Although Mr Schroder wants the EU to take more responsibility for foreign policy, internal security and immigration, he proposes returning some policy areas to member-states and regions. These include agriculture and structural policy, which account for most of the EU budget.

And the Chancellor insists that policy areas for which member-states and Brussels share responsibility, such as the single market and competition, should not be used to "hollow out" the responsibilities of national governments.

The policy document repeats Germany's call for a transitional period before citizens of new member-states in central and eastern Europe are allowed to work elsewhere in the EU. And it calls for the Charter of Fundamental Rights to be incorporated in the EU treaties and given legal force.

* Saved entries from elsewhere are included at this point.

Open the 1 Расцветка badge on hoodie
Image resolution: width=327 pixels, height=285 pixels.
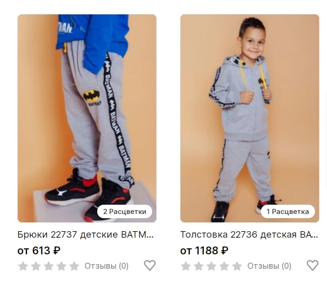(x=288, y=212)
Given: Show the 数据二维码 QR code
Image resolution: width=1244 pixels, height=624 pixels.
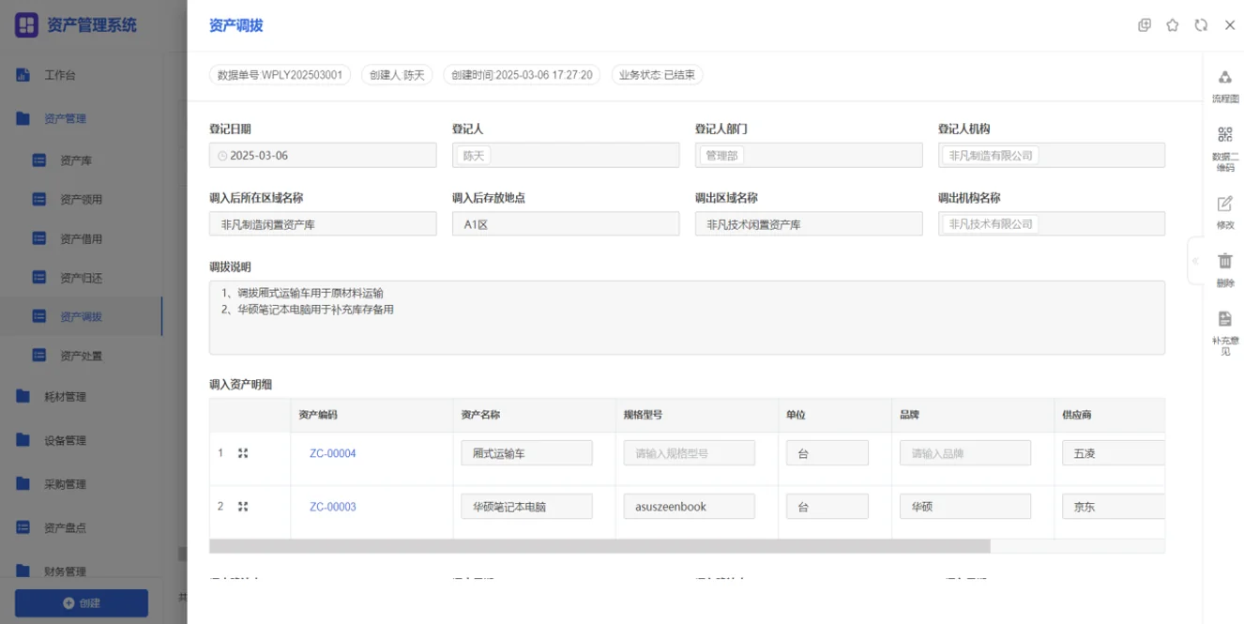Looking at the screenshot, I should tap(1224, 134).
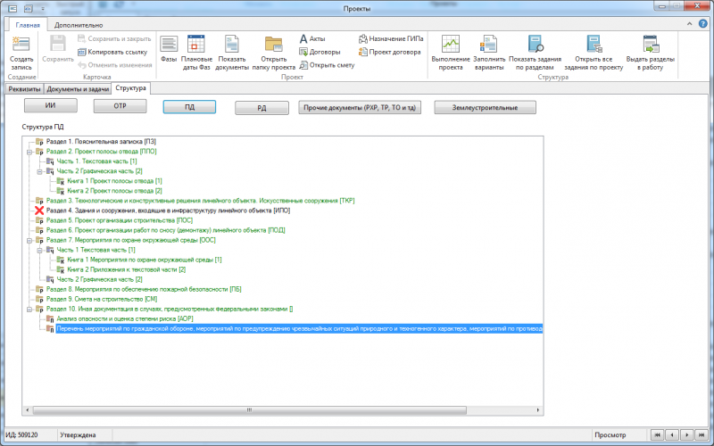Collapse Раздел 7 tree node
This screenshot has width=714, height=446.
click(x=29, y=240)
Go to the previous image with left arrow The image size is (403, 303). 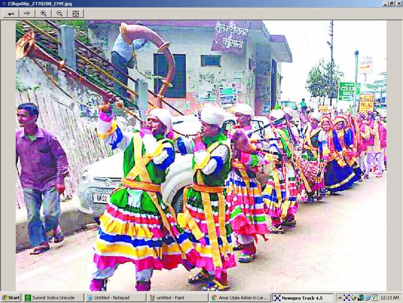(11, 13)
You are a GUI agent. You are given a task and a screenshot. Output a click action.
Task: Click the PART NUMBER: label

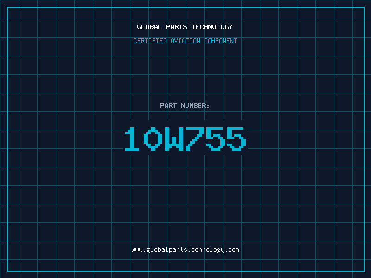pyautogui.click(x=185, y=106)
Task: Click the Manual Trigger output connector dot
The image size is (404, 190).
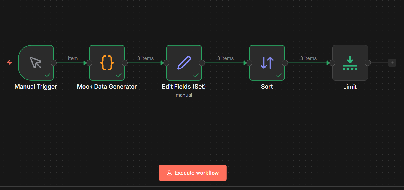Action: (54, 63)
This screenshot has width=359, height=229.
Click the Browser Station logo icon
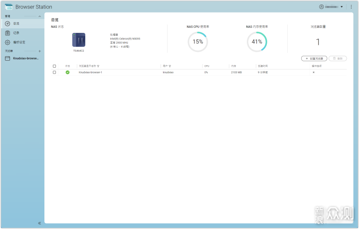point(8,7)
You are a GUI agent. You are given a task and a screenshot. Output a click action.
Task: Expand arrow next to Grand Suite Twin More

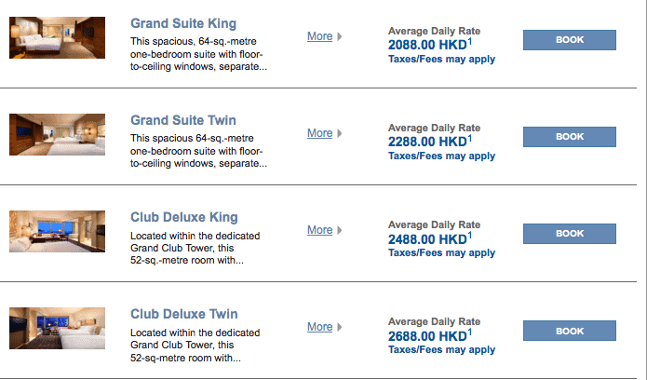coord(340,133)
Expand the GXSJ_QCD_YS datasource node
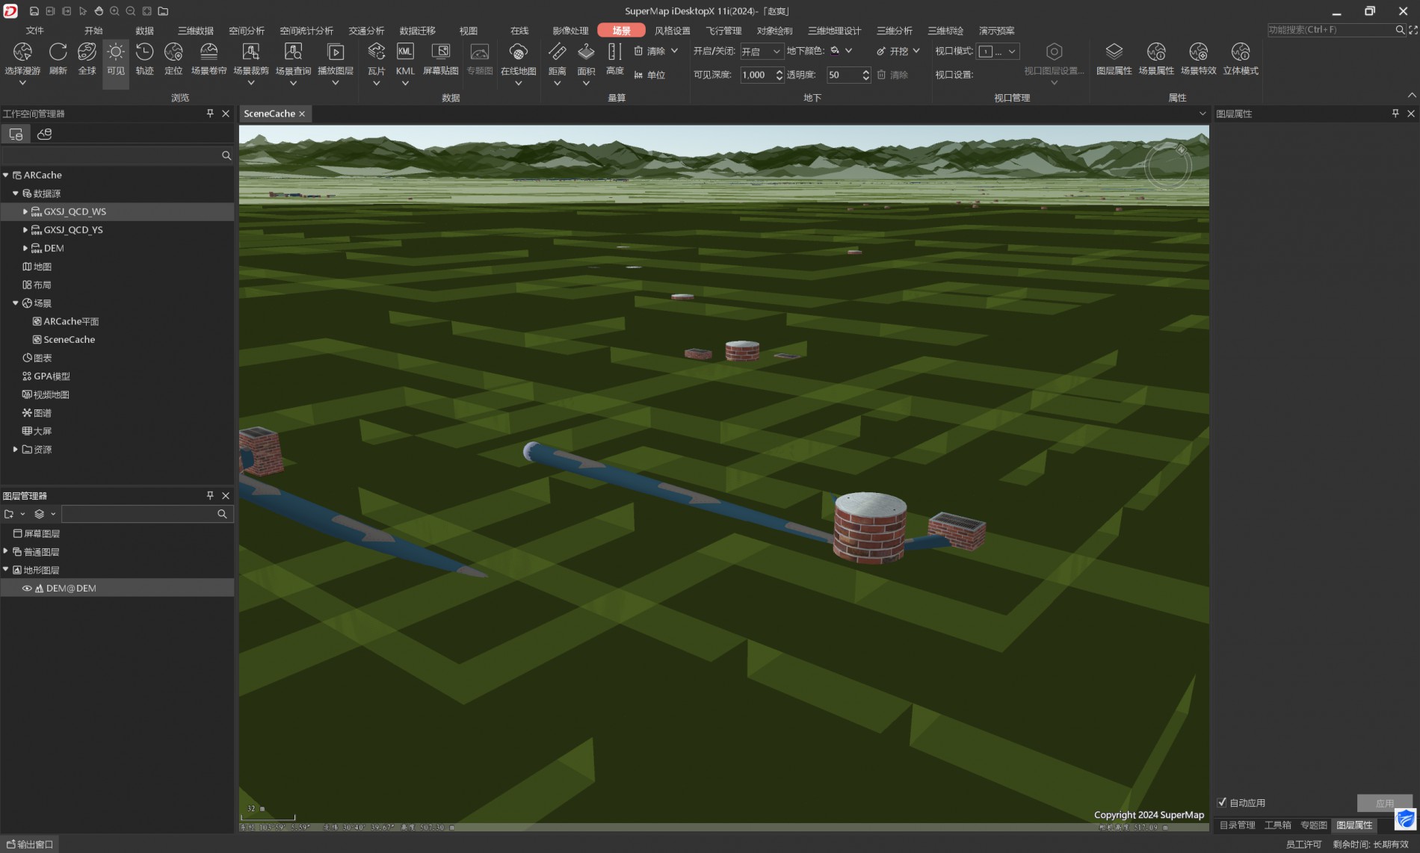 pyautogui.click(x=25, y=230)
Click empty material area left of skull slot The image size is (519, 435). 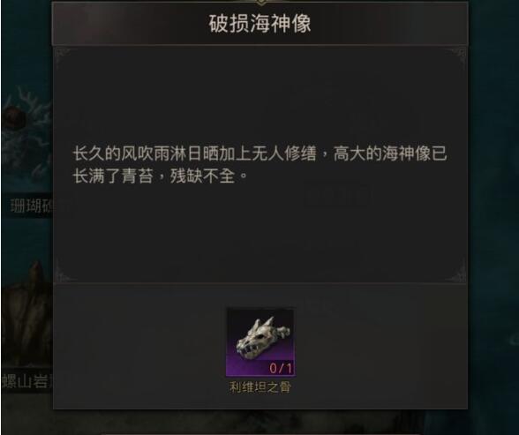pos(139,344)
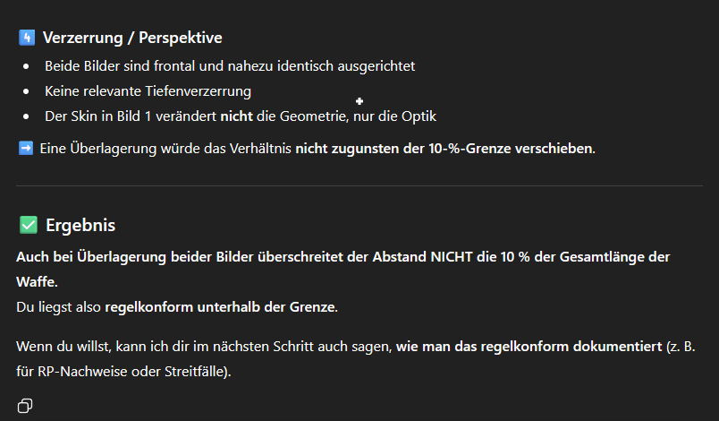This screenshot has height=421, width=719.
Task: Click bold phrase "nicht zugunsten der 10-%-Grenze verschieben"
Action: point(444,148)
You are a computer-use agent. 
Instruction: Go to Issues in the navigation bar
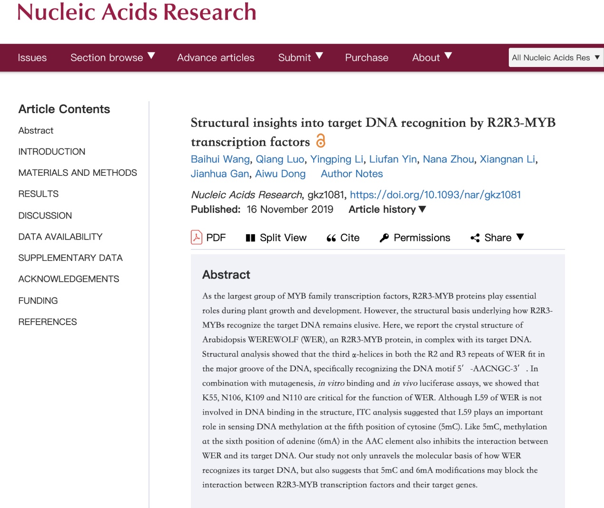coord(32,58)
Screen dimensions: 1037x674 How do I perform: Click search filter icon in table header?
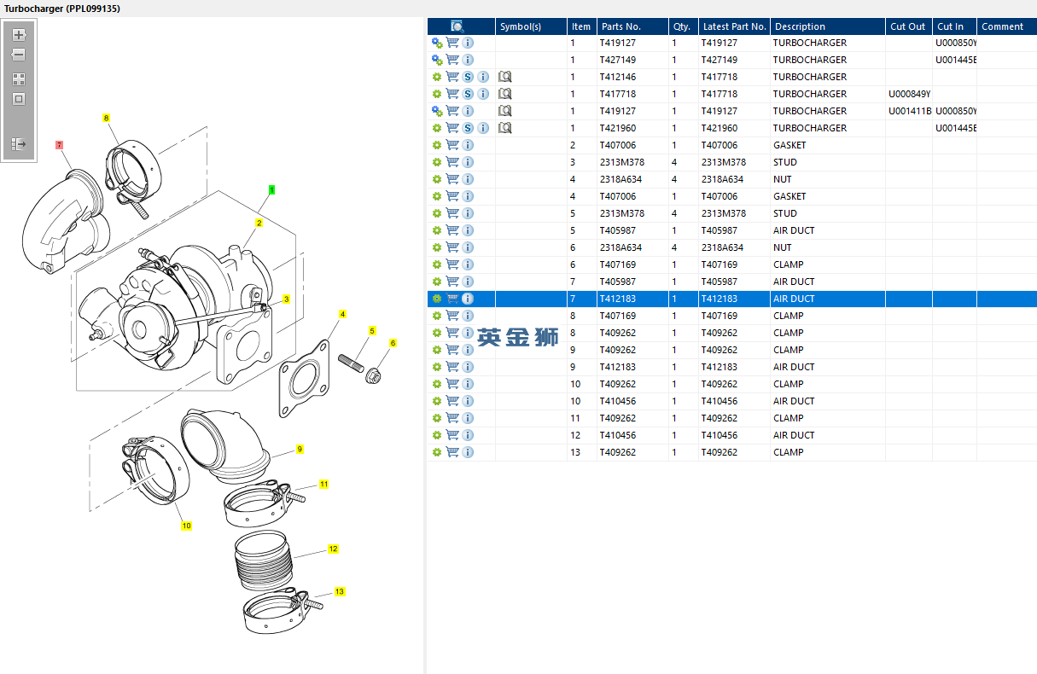(457, 26)
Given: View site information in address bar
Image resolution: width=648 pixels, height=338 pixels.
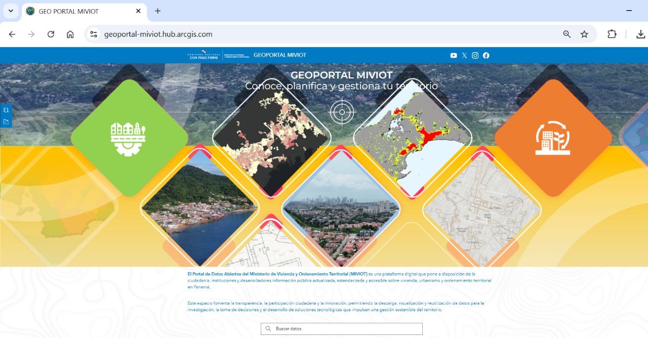Looking at the screenshot, I should tap(94, 34).
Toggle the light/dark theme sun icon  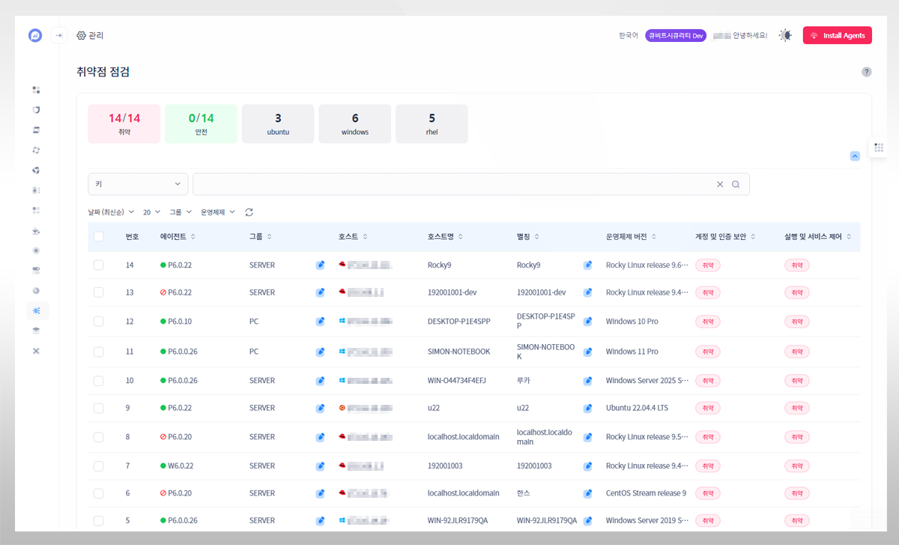tap(784, 35)
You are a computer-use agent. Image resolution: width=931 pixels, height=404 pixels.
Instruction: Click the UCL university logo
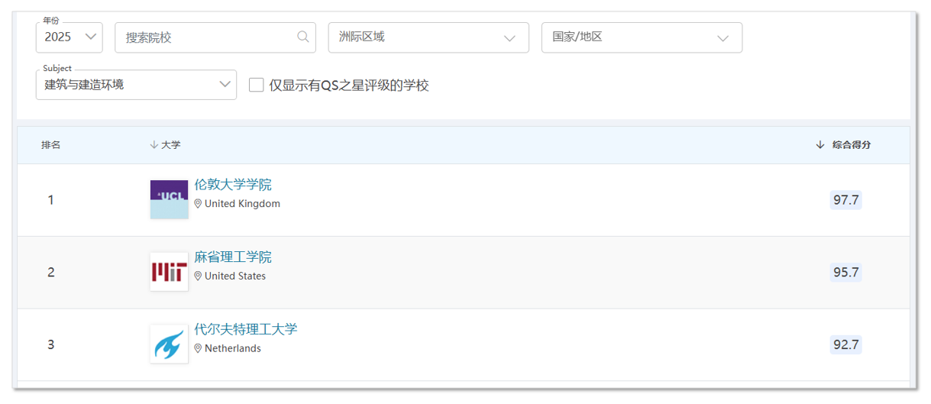[169, 199]
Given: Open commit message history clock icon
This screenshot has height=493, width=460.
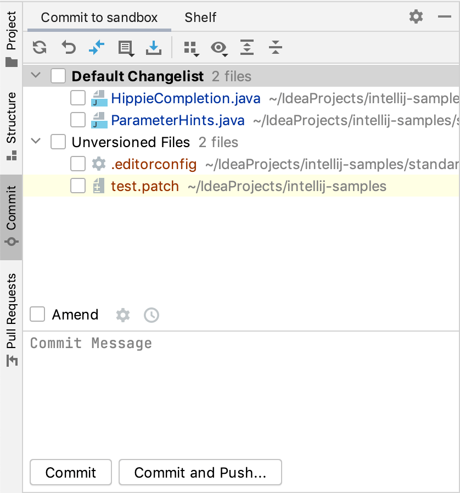Looking at the screenshot, I should coord(151,315).
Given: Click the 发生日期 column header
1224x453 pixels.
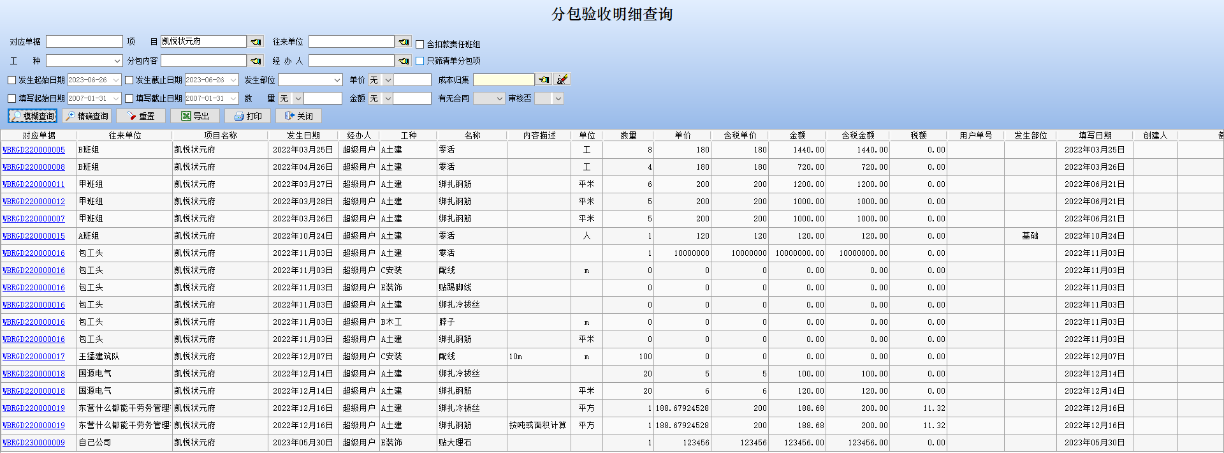Looking at the screenshot, I should click(303, 135).
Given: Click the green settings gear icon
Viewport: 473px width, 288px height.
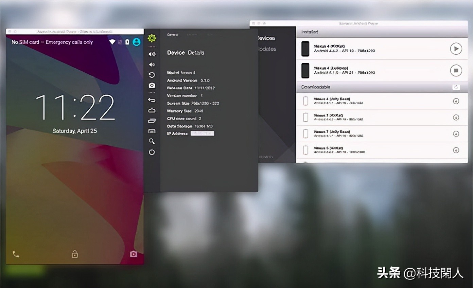Looking at the screenshot, I should pyautogui.click(x=152, y=38).
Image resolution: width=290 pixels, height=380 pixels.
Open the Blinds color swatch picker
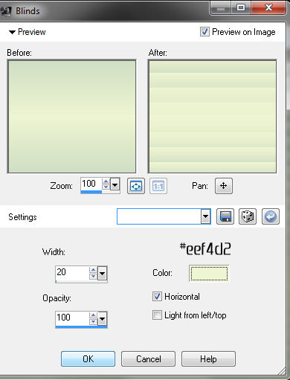pyautogui.click(x=209, y=273)
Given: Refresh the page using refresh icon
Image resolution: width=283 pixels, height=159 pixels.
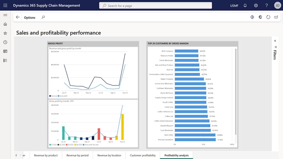Looking at the screenshot, I should tap(268, 17).
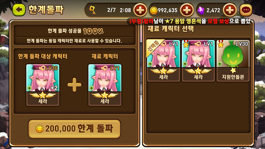Tap the gold coin currency icon

click(153, 10)
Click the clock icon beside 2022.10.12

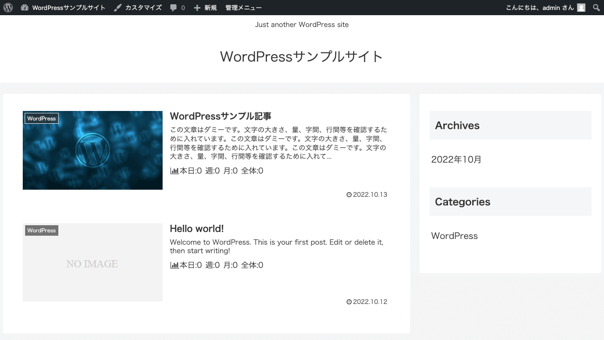(x=348, y=302)
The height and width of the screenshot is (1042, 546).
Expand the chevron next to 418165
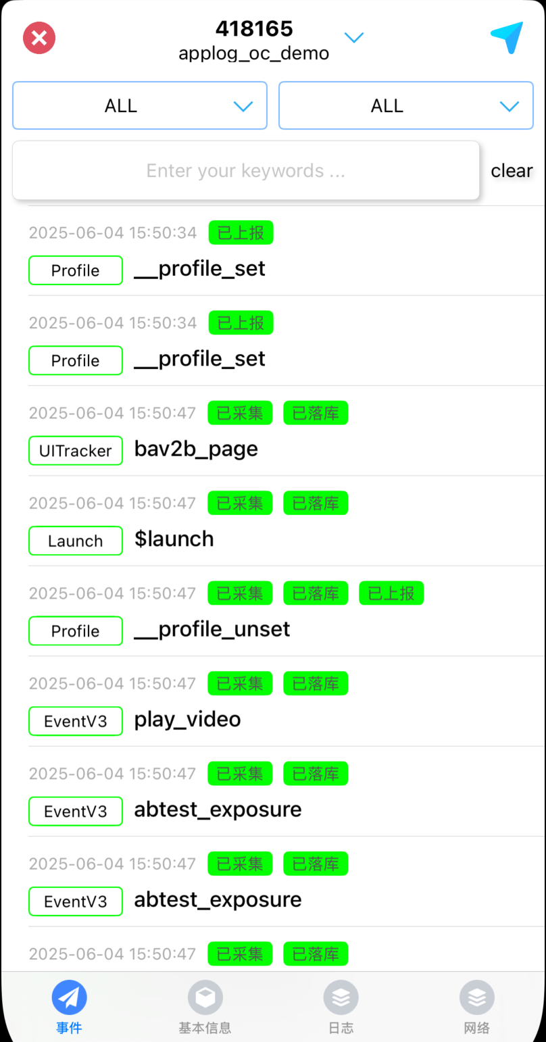(354, 37)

Berlin insists that its proposals are aimed at making the EU more transparent and democratically accountable and points out that, at present, the Council of Ministers takes most important decisions behind closed doors. The new second chamber would represent the interests of member-states but debates would be carried out in public and citizens would know how their national representatives voted.

The foreign policy spokesman of Austria's governing People's Party, Mr Michael Spindelegger, said the German proposals were a step backwards which would replace national governments with an EU government.

The leader of Germany's opposition Christian Democrats, Ms Angela Merkel, expressed broad support for the Chancellor's proposals but some Bavarian conservatives suggested Berlin should try to make the EU leaner rather than more powerful.